Suppose a minor complaint gets escalated immediately. I want to separate whether the weight on strong wording is too high, whether customer status is being overweighted, or whether legal-risk and SLA-breach conditions are themselves ambiguous. If the scenario includes required evidence and safety constraints, I can compare later which part of the output broke.
Conversely, if a scenario is text-only, it tends to stop at impressions like “feels a bit exaggerated” or “probably normal handling is fine.” If I am using the phrase “growing Hermes Agent,” I need to record not impressions but which input led to which changed judgment.
What comes next
Next time, I will feed these three scenarios to the initial-state Hermes Agent and score the outputs. I will look at more than priority and routing match. I will check whether the evidence ties to data inside the scenario, whether confidence is not excessively high, whether L1 constraints are violated, and whether the proposal is structured for easy human approval.
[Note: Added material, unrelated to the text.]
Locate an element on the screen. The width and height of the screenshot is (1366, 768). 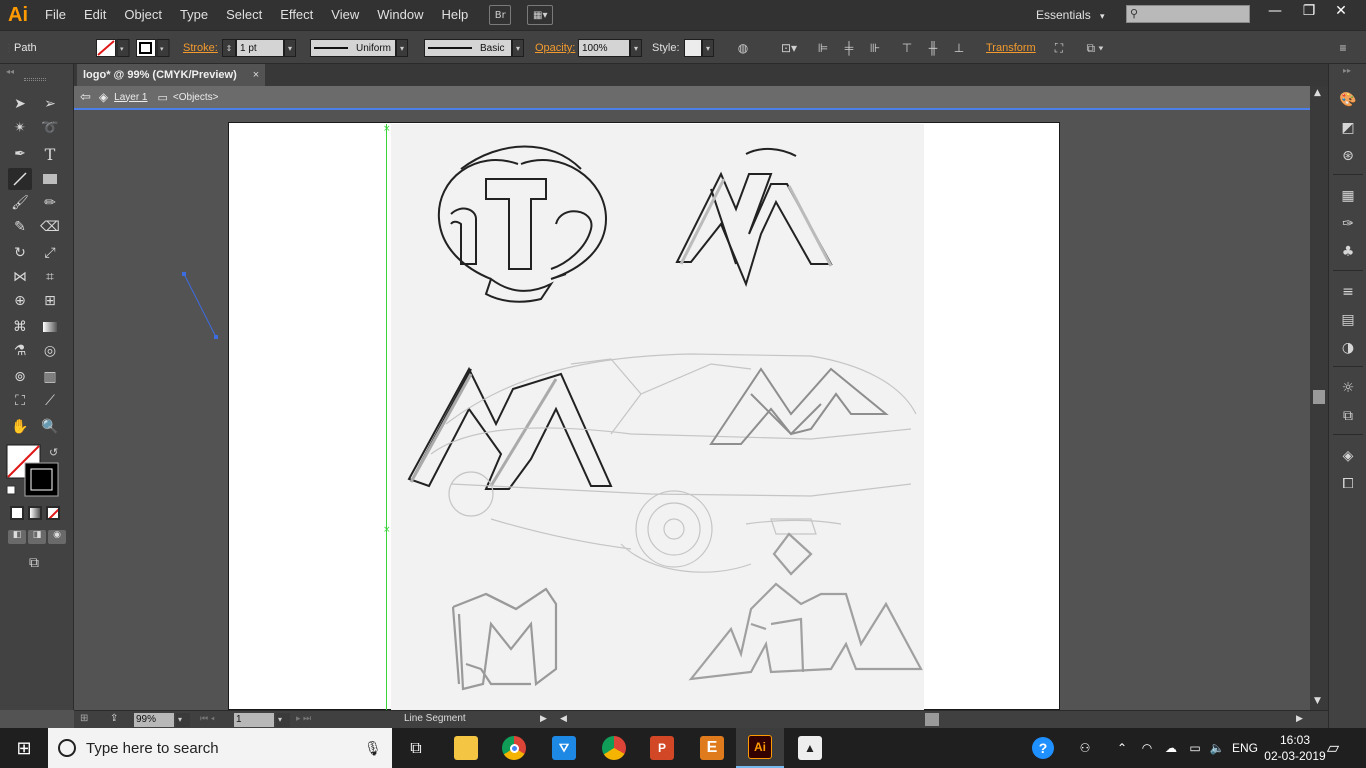
bridge-button: Br is located at coordinates (500, 15).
Failure itself is not the problem. Rather, if I can observe where the initial Hermes Agent deviates, I can see which dangerous judgments should be stopped at L1, which judgment biases should be adjusted at L2, and which persistent misclassifications should be monitored at L3.
My takeaway this time is that when evaluating a production-oriented agent, preparation before calling the model matters a lot. Simply aligning input scenarios, expected judgments, evidence, constraints, and review criteria into a small shared format turns the next failure log from mere impressions into actionable improvement records.